-- start of SOURCE --

Unlocking Tensor Core Performance with Floating Point Emulation in cuBLAS

NVIDIA CUDA-X math libraries provide the fundamental numerical building blocks that enable developers to deploy accelerated applications across multiple high-performance domains, including AI and scientific computing.

cuBLAS is a CUDA-X math library that consists of a highly optimized collection of basic linear algebra subroutines for matrix and vector operations that are specifically tuned to get the best possible performance across NVIDIA hardware using familiar and easy-to-use APIs.

The latest cuBLAS update in NVIDIA CUDA Toolkit 13.0 Update 2 introduces new APIs and implementations that significantly boost the performance of double-precision (FP64) matrix multiplications (matmuls). This is achieved through floating-point (FP) emulation on Tensor Cores found in GPU architectures such as NVIDIA GB200 NVL72 and NVIDIA RTX PRO 6000 Blackwell Server Edition. For comprehensive information on GPU compatibility for both FP32 and FP64 emulation, refer to the cuBLAS documentation.

This new emulated FP64 matmul implementation complements the recently released single-precision (FP32) matmul emulation. Developers can fine-tune the required accuracy for FP64 matrix multiplications, but by default cuBLAS maintains accuracy equivalent to or better than native hardware. It automatically assesses whether an operation will perform better using FP emulation (with accuracy preserved) or native hardware and then selects the optimal implementation.

This post explains cuBLAS capabilities in CUDA Toolkit 13.0 Update 2, including:

Seamless access to Tensor Core performance through familiar and straightforward developer APIs
FP32 emulation with Blackwell BF16 tensor cores that provide increased performance over native FP32 matrix multiplication while preserving accuracy
FP64 emulation with Blackwell INT8 tensor cores providing a safe, automatic performance increase with available fallback to native execution
FP emulation for increased performance across a variety of software domains and hardware platforms

This is the first release of FP64 matmul emulation with more advancements to follow in upcoming releases.

-- end of SOURCE --

BRIEF:
Answer these questions from the cuBLAS article:
(a) Which CUDA Toolkit release introduces the new FP64 matmul APIs?
(b) Which Blackwell tensor cores are used for FP32 emulation?
(c) By default, what accuracy does cuBLAS maintain for FP64 matrix multiplications?
The entries that follow have no connection to the cuBLAS article.

-- start of LISTED RECORDS --

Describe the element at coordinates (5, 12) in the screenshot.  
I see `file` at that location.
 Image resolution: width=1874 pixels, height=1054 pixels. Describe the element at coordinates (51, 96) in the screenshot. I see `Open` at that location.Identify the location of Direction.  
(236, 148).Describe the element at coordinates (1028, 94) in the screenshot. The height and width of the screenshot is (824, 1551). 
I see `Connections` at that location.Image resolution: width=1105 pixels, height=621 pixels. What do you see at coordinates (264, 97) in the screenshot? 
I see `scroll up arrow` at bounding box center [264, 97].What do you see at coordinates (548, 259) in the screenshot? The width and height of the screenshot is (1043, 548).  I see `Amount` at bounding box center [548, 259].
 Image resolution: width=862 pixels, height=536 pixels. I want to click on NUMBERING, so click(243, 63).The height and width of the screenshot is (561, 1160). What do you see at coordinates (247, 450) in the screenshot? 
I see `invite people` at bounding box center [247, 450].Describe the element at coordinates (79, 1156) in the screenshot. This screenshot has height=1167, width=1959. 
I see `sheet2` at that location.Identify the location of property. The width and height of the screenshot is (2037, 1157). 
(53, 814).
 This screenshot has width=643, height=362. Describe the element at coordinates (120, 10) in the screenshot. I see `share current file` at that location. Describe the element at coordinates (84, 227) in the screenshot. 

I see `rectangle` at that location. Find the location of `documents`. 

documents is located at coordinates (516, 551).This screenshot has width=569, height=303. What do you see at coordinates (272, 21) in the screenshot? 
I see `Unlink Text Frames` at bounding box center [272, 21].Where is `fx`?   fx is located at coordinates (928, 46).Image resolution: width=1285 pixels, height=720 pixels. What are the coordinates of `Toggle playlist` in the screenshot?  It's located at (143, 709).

-- end of LISTED RECORDS --

RESULT:
(a) NVIDIA CUDA Toolkit 13.0 Update 2
(b) BF16 tensor cores
(c) Accuracy equivalent to or better than native hardware